:: SELECTED EXTRACT ::
------------------------------------

Drug design; biological activity; prodrug; physicochemical properties; high-throughput screening

The goal of drug design is to correlate biological activity and physicochemical properties. However, drug design should not merely be aimed at increased pharmacological activity. Instead, it is more desirable to achieve a better ratio between the activity and toxicity of drugs. The majority of drugs in use today have been developed by a traditional empirical approach where several thousands of substances have been screened for biological activity and of these only one may eventually become a new drug (Hansch et al., 2005).

The process of taking a new drug from concept to clinic and eventually to commercialization involves several steps that traditionally occur in series. The discovery and development of a new drug start from the identification and validation of the target protein or receptor. The drug development practice from the target identification to the final product is a time- and money-consuming process (DiMasi et al., 2003). The average cost of taking a compound from the discovery stage to commercialization is estimated to exceed US$800 million, with an average development timespan of ~15 years. Finally, perhaps only one of 10 clinically studied drug candidates may reach the market and, as a whole, the probability for each synthesized compound reaching the market is thus only one in a million. The reasons for this poor percentage of success in the drug development process are poor drug properties, such as solubility and permeability which are amongst the main causes for failure, along with toxicity as an additional factor (Borchardt et al., 2006).

Drug discovery has evolved from rational drug design, which was slow and time-consuming, to HTS and combinatorial chemistry technologies that can result in up to several compounds being synthesized per chemist per year. Drug discovery productivity has been accelerated further by the availability of information from the genomic database, which provides new biological targets for drug development. Under such circumstances the appropriate screening of a vast number of compounds becomes crucial for the success of the drug discovery program.

------------------------------------

Collected data entries:

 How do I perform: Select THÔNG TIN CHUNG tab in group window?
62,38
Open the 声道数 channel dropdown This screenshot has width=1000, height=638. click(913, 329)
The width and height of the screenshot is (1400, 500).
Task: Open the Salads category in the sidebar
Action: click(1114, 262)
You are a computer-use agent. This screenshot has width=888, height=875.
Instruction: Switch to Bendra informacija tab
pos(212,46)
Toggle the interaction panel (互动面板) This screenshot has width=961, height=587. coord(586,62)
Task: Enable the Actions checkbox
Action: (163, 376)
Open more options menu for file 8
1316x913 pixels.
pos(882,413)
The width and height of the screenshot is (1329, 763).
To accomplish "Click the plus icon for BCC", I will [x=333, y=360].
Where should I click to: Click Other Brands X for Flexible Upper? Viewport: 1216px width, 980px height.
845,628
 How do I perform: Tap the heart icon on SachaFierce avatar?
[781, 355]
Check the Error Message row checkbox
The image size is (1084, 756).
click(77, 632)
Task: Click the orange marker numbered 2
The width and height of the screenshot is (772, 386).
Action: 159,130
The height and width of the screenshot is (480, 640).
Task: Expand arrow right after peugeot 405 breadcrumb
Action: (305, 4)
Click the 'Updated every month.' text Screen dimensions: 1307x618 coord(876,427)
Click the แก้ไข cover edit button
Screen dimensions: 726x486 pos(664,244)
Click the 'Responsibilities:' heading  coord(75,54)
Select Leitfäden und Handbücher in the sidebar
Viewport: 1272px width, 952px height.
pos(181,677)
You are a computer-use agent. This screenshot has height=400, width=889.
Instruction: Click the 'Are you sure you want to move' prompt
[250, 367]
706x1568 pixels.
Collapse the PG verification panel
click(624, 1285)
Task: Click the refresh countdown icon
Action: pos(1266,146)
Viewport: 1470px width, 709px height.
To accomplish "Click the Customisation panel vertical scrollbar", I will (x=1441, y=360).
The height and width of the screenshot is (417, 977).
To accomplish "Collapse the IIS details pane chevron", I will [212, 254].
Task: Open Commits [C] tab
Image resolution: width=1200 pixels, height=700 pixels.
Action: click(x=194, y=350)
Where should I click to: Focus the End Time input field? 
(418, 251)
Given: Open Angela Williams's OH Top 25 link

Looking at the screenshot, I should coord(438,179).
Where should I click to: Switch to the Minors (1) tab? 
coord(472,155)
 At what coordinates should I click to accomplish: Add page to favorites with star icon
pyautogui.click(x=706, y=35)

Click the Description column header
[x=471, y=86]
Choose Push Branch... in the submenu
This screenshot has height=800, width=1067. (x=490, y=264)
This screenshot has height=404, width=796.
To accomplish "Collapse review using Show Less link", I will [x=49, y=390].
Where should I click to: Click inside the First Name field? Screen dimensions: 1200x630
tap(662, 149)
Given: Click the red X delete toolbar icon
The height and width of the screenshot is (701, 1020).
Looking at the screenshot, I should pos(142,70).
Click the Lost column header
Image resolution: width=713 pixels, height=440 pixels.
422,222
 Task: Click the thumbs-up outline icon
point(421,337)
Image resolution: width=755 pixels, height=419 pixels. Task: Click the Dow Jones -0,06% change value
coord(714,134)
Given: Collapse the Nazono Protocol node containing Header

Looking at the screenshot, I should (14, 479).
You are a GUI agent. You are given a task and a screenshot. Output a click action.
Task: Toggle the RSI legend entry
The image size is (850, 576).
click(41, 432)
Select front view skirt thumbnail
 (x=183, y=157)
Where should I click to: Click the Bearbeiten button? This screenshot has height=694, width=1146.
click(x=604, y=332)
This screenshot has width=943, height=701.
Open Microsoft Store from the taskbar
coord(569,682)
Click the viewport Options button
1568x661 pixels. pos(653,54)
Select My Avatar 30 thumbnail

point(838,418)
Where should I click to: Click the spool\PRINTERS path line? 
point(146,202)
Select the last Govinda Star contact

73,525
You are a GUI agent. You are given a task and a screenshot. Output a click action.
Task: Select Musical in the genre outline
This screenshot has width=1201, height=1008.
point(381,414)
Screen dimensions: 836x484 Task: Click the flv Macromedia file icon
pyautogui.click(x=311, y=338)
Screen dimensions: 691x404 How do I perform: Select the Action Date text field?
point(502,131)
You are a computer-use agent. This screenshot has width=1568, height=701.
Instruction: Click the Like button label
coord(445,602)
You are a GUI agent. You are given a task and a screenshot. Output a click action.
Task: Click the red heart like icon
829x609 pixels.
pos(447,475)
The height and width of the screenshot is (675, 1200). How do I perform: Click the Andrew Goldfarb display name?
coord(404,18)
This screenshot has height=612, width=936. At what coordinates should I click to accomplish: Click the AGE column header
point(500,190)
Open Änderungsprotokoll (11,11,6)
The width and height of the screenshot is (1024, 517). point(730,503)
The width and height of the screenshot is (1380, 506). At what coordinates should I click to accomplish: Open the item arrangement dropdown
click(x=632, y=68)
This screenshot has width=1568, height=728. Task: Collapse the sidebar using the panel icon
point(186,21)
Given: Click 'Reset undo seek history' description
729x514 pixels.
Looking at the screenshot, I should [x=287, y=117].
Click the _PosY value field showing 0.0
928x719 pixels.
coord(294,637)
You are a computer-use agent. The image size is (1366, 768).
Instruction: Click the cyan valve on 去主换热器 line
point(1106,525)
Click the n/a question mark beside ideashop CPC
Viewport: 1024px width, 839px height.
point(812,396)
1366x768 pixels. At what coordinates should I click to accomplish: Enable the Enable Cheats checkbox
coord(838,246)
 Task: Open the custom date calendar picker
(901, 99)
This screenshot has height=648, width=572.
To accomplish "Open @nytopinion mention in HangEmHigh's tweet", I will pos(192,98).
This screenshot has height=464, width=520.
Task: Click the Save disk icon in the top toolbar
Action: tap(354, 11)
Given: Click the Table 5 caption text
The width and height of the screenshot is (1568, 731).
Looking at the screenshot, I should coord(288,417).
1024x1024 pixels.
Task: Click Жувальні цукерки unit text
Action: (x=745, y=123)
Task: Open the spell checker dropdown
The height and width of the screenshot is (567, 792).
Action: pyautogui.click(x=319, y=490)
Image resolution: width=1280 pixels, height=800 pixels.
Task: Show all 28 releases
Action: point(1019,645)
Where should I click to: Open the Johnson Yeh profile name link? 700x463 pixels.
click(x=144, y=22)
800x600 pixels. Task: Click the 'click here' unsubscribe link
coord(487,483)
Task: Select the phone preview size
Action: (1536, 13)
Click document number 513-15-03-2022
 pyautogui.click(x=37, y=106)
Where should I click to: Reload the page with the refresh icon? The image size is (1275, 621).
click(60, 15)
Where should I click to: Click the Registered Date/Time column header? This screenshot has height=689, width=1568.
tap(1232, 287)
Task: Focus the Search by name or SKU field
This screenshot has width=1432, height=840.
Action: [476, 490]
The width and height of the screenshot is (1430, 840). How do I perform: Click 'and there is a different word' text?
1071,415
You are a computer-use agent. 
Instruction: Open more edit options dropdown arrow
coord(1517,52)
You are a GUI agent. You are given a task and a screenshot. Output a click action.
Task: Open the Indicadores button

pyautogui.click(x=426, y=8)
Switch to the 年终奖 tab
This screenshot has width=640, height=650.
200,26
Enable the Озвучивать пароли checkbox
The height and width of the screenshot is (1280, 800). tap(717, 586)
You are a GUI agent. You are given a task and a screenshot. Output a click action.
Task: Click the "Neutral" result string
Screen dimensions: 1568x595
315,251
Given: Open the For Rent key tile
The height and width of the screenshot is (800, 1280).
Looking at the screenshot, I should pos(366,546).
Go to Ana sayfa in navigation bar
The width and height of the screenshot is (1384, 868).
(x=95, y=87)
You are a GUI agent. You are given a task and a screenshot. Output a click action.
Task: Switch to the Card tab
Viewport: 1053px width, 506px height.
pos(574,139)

------------------------------------

:: EXERCISE INSTRUCTIONS ::
[1] According to the drug design text, about how long does it take on average to bring a compound from discovery to commercialization?
[2] In the drug design text, change "genomic database" to "genetic database" in the passage from "Drug discovery has" up to and including "drug discovery program.".

:: ANSWERS BELOW ::
[1] About 15 years.

[2]
Drug discovery has evolved from rational drug design, which was slow and time-consuming, to HTS and combinatorial chemistry technologies that can result in up to several compounds being synthesized per chemist per year. Drug discovery productivity has been accelerated further by the availability of information from the genetic database, which provides new biological targets for drug development. Under such circumstances the appropriate screening of a vast number of compounds becomes crucial for the success of the drug discovery program.